I thought that if I controlled what my girlfriend wore, it would stop other guys from looking at her ‘longkang’. I was wrong.

I tried to tell my girlfriend that she needed to dress more modestly when we went out.

I told her that if she wore something revealing, it would distract other guys and they would think badly of her.

I thought that if I kept her clothing choices conservative, I could keep her safe and protect her from unwanted attention.

At first, my girlfriend didn’t like it when I tried to control what she wore. She thought it was unfair and controlling.

She felt like I was trying to control her and make her feel ashamed of her body. She felt like I was trying to police her body and her choices.

I was wrong. By trying to control what my girlfriend wore, I was actually making her feel worse about herself.

I was telling her that her body was something to be ashamed of and that she needed to cover it up in order to be “acceptable”.

This was never my intention, but that’s how she felt.

It took me a while to realize how wrong I was. I realized that by trying to control what my girlfriend wore, I was actually making her feel worse about herself and her body.

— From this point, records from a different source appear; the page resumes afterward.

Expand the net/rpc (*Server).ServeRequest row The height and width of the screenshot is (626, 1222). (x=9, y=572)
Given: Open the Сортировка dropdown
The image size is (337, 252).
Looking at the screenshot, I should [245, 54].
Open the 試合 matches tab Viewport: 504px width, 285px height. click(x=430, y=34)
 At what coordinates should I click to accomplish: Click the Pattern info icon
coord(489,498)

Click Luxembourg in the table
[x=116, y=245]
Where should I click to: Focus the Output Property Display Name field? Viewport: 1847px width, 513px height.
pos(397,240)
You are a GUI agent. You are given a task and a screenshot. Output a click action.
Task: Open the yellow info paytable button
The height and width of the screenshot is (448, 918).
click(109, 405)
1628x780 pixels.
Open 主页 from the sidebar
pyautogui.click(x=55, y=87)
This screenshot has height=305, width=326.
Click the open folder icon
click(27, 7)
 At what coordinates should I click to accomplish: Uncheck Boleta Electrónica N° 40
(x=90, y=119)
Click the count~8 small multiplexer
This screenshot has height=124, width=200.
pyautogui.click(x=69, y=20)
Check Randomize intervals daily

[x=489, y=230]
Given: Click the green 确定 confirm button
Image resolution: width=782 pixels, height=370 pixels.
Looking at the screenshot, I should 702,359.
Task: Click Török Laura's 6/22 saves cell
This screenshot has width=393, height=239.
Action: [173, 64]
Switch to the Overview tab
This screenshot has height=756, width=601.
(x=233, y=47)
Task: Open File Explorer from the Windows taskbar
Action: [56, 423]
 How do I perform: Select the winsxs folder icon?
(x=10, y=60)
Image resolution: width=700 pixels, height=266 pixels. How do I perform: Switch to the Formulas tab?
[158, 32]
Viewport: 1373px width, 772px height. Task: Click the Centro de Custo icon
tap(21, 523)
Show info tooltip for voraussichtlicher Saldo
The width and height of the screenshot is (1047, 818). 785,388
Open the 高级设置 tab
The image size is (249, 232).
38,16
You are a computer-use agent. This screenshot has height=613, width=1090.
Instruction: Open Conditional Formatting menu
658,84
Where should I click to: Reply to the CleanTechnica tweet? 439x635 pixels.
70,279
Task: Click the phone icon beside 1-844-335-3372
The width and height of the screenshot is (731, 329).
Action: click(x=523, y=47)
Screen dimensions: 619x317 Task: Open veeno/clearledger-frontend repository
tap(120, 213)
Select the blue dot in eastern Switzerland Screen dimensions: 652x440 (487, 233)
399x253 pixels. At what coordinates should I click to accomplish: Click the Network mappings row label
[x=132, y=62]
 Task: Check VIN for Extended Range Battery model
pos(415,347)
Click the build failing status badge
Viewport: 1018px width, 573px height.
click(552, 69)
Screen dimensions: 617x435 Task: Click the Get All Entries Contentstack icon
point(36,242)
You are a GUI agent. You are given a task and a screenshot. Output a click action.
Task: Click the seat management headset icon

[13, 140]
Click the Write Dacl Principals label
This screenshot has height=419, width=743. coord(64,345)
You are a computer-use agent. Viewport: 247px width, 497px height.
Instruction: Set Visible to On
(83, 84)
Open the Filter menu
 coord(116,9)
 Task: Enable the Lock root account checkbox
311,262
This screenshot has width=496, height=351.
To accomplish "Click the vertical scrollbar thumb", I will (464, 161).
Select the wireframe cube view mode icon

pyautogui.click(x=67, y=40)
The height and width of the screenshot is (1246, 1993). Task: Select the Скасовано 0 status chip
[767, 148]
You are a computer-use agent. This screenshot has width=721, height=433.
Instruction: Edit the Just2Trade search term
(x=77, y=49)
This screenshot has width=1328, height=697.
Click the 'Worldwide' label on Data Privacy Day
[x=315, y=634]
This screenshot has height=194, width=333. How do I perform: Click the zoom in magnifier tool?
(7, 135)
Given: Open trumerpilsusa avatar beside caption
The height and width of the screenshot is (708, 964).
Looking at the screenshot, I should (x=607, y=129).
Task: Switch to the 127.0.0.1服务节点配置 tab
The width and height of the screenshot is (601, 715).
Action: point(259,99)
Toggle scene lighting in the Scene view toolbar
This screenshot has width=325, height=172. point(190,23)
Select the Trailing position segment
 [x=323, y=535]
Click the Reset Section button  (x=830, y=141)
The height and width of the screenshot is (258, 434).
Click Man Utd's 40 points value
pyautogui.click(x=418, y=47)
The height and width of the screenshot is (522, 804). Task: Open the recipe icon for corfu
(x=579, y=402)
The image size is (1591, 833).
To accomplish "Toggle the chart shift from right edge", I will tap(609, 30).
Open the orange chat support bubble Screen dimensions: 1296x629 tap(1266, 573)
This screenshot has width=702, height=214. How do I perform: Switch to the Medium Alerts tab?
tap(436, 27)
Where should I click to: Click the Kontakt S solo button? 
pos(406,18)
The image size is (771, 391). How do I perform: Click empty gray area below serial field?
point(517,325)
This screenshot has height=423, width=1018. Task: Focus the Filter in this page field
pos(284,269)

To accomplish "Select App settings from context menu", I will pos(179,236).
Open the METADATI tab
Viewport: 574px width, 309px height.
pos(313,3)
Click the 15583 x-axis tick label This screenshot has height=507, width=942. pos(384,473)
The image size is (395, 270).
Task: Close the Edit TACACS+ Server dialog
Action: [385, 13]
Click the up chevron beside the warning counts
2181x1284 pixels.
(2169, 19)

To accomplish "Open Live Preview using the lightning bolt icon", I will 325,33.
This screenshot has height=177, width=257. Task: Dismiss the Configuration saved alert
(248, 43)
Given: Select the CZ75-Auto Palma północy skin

She felt like I was policing her and making her feel ashamed of her body.

I realized that the best thing I could do was to accept her body and her choices. I accepted that if she wanted to wear something revealing, that was her choice.

I also realized that if other guys were looking at her ‘longkang’, that was their problem, not hers.

I also realized that no matter what she wore, there will always be people who will judge her. People are going to judge her no matter what she wears, and that’s something I can’t control.

The only thing I can control is how I treat her, and that is to accept her body and her choices.

I now realize that by trying to control what my girlfriend wears, I was only making her feel worse about herself and her body.

I now accept her body and her choices, and I no longer try to control what she wears. I accept that she is in control of her own body and her own choices.